問題描述:在使用scrapy進行網路爬蟲的時候,在pipelines處理結果,並儲存到db中的時候出現了TypeError: 'LuboavSpider' object is not iterable錯誤

# -*- coding: utf-8 -*-

# Define your item pipelines here
#
# Don't forget to add your pipeline to the ITEM_PIPELINES setting
# See: https://doc.scrapy.org/en/latest/topics/item-pipeline.html
from scrapy.exceptions import DropItem
import pymongo


class DemoPipeline(object):
    limit = 8

    def process_item(self, item, spider):
        if item:
            if len(item["tittle"]) > self.limit:
                item["tittle"] = item["tittle"][:self.limit].rstrip() + "..."
            else:
                pass
            return item
        else:
            return DropItem("item missing")


class MongoPipeling(object):
    def __init__(self, mongouri, mondb):
        self.mongouri = mongouri
        self.mongodb = mondb

    @classmethod
    def from_crawler(cls, crawler):
        return cls(
            mongouri=crawler.settings.get('MONGOURI'),
            mondb=crawler.settings.get('MONGODB')
        )

    def open_spider(self, spider):
        self.client = pymongo.MongoClient(self.mongouri)
        self.db = self.client[self.mongodb]
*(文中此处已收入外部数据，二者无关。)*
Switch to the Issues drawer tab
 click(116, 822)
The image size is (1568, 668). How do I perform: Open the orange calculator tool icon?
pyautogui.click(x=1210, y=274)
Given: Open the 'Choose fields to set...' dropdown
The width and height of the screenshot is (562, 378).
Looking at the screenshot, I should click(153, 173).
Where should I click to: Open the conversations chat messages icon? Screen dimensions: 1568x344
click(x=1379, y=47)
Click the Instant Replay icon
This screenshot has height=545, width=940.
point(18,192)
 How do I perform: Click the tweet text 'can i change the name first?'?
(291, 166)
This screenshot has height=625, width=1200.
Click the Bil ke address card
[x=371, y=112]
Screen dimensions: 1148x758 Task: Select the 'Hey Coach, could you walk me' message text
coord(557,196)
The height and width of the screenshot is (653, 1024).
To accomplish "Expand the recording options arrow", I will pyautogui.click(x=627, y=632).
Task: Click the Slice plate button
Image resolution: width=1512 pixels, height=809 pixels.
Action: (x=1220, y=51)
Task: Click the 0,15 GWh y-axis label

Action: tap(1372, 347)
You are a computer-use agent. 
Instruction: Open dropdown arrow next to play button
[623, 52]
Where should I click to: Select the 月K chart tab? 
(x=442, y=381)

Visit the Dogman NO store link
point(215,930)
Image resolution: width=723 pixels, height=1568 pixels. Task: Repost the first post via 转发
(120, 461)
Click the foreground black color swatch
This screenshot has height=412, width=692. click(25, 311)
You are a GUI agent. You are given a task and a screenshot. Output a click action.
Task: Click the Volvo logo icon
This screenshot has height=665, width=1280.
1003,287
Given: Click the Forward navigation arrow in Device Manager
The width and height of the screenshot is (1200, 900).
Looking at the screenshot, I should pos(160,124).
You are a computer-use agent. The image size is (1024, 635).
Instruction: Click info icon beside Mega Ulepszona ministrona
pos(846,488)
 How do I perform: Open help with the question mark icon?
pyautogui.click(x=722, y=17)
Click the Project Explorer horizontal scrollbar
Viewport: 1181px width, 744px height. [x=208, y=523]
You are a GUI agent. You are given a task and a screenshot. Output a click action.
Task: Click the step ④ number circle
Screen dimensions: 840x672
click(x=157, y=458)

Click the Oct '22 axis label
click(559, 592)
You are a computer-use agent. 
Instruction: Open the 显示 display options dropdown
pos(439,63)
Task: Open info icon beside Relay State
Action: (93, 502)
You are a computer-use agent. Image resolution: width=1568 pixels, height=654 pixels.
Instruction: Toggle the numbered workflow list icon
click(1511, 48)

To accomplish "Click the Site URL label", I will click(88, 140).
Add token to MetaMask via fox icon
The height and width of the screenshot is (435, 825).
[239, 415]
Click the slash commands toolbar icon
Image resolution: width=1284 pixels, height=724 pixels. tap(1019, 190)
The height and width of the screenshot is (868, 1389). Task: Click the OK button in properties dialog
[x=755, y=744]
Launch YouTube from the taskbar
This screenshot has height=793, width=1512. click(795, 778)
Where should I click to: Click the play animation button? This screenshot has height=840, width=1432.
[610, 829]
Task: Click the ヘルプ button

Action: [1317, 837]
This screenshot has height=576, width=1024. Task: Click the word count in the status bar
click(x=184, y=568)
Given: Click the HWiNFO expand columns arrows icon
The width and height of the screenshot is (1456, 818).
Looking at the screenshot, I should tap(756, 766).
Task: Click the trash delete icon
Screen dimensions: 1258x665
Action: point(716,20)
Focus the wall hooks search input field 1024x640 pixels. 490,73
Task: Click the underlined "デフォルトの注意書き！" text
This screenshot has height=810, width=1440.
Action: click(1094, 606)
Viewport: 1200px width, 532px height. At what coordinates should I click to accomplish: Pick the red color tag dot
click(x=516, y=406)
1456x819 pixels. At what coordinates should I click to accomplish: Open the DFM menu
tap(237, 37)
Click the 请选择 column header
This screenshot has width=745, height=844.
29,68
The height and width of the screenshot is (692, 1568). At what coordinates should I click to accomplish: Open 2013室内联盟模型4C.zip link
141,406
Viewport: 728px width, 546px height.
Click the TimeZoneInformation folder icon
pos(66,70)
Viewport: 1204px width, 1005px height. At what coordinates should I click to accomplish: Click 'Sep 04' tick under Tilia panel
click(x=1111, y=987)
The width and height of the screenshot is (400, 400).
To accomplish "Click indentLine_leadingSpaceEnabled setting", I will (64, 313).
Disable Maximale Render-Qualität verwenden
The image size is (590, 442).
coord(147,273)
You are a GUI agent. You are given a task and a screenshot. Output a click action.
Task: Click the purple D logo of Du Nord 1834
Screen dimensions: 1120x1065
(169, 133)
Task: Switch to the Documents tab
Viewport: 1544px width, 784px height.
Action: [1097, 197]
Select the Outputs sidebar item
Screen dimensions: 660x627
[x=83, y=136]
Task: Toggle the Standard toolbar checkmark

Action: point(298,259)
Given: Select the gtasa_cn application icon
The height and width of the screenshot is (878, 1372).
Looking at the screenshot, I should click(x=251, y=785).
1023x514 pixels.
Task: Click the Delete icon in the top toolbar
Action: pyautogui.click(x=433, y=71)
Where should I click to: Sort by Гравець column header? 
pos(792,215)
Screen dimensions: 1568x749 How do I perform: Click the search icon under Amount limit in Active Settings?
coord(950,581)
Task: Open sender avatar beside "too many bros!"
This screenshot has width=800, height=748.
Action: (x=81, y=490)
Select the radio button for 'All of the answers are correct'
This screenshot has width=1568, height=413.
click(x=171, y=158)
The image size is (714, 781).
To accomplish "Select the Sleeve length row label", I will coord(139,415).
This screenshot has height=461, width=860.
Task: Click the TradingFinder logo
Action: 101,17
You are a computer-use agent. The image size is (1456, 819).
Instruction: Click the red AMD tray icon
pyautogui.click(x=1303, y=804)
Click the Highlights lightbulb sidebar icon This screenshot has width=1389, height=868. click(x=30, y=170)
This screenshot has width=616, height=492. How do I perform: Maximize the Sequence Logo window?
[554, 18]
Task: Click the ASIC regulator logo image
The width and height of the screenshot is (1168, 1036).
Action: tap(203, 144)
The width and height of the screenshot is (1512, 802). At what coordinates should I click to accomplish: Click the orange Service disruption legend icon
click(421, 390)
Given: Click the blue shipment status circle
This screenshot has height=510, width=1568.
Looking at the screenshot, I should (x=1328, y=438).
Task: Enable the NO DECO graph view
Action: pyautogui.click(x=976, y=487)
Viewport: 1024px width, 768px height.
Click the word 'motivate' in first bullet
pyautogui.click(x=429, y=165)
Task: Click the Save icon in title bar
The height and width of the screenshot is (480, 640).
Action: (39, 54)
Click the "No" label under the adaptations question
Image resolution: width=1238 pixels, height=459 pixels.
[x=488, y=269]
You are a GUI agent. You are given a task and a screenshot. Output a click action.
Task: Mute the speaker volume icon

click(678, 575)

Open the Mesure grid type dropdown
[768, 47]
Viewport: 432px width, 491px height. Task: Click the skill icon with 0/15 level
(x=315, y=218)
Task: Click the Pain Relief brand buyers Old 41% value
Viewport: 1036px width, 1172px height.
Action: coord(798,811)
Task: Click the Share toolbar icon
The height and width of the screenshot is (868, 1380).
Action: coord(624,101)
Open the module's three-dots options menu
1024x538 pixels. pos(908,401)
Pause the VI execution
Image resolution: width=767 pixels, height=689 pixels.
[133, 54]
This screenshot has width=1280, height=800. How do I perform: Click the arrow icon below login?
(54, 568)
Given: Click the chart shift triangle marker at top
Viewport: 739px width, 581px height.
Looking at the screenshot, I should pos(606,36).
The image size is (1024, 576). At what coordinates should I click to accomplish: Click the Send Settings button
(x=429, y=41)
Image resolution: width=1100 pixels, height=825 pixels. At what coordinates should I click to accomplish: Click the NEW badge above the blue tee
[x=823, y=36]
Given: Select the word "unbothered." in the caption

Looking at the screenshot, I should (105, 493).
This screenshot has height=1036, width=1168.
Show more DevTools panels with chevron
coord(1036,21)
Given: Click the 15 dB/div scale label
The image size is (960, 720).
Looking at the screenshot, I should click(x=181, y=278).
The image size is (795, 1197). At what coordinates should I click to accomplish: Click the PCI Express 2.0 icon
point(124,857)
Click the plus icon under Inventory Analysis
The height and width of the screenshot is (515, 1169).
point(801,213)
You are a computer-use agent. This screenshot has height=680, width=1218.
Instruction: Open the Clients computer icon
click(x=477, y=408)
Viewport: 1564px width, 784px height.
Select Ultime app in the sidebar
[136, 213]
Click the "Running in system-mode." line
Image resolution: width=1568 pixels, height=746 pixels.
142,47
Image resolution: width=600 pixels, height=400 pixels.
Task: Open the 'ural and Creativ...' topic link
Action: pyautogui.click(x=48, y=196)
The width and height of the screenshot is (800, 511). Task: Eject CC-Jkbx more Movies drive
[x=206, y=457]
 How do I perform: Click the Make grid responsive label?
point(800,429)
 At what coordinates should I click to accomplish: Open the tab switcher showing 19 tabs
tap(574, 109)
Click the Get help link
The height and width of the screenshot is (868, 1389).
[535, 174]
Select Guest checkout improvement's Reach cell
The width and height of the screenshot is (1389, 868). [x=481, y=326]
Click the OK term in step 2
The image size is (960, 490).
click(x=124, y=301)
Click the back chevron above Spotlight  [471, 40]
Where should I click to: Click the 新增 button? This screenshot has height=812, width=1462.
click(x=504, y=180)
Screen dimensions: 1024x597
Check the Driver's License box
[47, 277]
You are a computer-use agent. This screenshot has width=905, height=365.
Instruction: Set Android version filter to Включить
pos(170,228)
    def close_spider(self, spider):
        self.client.close()

    def process_item(self, spider, item):
        self.db["luboav_scrapy"].insert(dict(item))
        return item

原因分析:

1.程式碼中管道檔案使用了兩個類來對排程器中傳過來的item進行處理,一個為對某欄位的長度進行限制,另一個將將資料儲存到mongodb中,所以在兩個類的處理結果方法中,都必須進行專案的返回操作,將結果傳遞給下一個處理方法或者返回給排程器

2.MongoPipeling類的process_item方法,第二個引數是spider,第三個引數是item,也就是說spider是從上一個類傳過來的專案,雖然它是spider。

修改後程式碼

# -*- coding: utf-8 -*-

# Define your item pipelines here
#
# Don't forget to add your pipeline to the ITEM_PIPELINES setting
# See: https://doc.scrapy.org/en/latest/topics/item-pipeline.html
from scrapy.exceptions import DropItem
import pymongo


class DemoPipeline(object):
    limit = 8

    def process_item(self, item, spider):
        if item:
            if len(item["tittle"]) > self.limit:
                item["tittle"] = item["tittle"][:self.limit].rstrip() + "..."
            else:
                pass
            return item
        else:
            return DropItem("item missing")


class MongoPipelin(object):
    def __init__(self, mongouri, mondb):
        self.mongouri = mongouri
        self.mongodb = mondb

    @classmethod
    def from_crawler(cls, crawler):
        return cls(
            mongouri=crawler.settings.get('MONGOURI'),
            mondb=crawler.settings.get('MONGODB')
        )

    def open_spider(self, spider):
        self.client = pymongo.MongoClient(self.mongouri)
        self.db = self.client[self.mongodb]

    def close_spider(self, spider):
        self.client.close()

    def process_item(self, item, spider):
        self.db["luboav_scrapy"].insert(dict(item))
        return item

再次執行程式,執行成功: